“Lives of Crime”
from the album Spelled in Bones
2005
iTunes

Download a free MP3 of “Lives of Crime”
(and/or stream the full album) at Sub Pop Records

With a roll call of hangouts like Lookout Point and Makeout Creek and mentions of “singing along to ‘Raspberry Beret,’ ” Spelled in Bones feels steeped in the sunny days of June, July, and August, when it’s easy to be easygoing and too nice out to get too upset about things like mortality and heartache (even though you’re still thinking about them).

This, the Fruit Bats’ third album, is still rooted in the folky indie pop of their earlier work, but Spelled in Bones is more polished, more focused, and feels more like the output of a full-fledged band, probably because they became a quartet instead of a duo with a cast of supporting characters. As on Mouthfuls, the Fruit Bats continue to move away from the country sounds of their debut, although lap steel and other shades of their beginnings resurface from time to time.

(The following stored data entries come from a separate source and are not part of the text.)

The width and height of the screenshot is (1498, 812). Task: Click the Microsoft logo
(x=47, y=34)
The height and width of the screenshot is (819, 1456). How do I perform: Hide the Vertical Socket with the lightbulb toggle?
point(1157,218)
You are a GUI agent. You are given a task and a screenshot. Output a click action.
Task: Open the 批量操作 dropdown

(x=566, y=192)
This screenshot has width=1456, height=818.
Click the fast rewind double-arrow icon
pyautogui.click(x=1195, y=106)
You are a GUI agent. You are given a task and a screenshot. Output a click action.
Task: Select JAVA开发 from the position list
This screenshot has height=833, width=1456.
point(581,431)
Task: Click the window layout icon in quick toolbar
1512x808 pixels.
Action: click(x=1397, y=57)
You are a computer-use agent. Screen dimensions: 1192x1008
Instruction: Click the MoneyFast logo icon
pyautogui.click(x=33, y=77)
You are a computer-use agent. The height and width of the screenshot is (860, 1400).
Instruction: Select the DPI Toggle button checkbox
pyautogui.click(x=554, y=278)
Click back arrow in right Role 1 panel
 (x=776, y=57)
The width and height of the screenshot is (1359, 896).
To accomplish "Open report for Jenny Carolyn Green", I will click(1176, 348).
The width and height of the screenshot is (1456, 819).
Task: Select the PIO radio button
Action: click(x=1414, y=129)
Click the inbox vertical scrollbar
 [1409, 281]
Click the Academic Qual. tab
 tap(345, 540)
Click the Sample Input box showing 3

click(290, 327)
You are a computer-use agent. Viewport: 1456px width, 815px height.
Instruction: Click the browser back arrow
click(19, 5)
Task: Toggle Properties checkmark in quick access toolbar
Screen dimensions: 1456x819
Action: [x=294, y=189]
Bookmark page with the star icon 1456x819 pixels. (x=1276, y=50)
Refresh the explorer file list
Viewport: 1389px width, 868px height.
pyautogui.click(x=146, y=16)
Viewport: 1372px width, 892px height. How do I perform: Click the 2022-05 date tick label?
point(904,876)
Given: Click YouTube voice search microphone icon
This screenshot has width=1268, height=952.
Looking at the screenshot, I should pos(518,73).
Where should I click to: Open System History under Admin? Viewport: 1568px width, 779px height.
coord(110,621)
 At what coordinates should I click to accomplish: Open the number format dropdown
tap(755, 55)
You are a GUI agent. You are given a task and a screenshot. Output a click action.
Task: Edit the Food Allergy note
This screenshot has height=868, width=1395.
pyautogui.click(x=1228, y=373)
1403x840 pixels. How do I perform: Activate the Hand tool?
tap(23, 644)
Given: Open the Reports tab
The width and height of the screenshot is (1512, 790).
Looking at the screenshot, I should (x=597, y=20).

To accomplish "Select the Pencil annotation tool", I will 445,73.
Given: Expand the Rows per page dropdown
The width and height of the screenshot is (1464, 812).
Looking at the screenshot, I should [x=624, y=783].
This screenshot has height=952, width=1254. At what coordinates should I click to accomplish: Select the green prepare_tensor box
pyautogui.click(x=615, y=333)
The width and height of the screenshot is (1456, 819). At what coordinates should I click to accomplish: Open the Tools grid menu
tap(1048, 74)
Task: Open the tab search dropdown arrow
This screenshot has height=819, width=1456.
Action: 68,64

Instead, the band looks to ’70s pop for inspiration, as on the aptly named “Born in the ’70s,” which mixes Elton John falsettos, flute-like synths, and the aforementioned lap steel into something both familiar and quietly inventive; meanwhile, “The Wind That Blew My Heart Away” has a jaunty yet bittersweet melody that recalls the best of Paul McCartney’s work from that decade. Despite the poppiness of songs like these and “Canyon Girl,” the Fruit Bats still have a healthy experimental streak; the opening track, “Lives of Crime, seems to melt every time it should come to a chorus.

Spelled in Bones is so consistent that at times it threatens to become too samey, but each song’s similarly winding melodies and unhurried tempos end up giving the album a suite-like feel. Every now and then, surprising lyrics like “God’s no better than you, just bigger, that’s all” (from “Traveler’s Song”) emerge from the gentle haze of the proceedings, and both “Earthquake of ’73″ and “Spelled in Bones” itself add enough bitter to the sweet to keep the album from sounding complacent. However, “Every Day That We Wake Up It’s a Beautiful Day” closes Spelled in Bones with hope and optimism that are as genuine as they are subtle.

It may be a remarkably summery album, but it has enough charm and depth for year-round listening.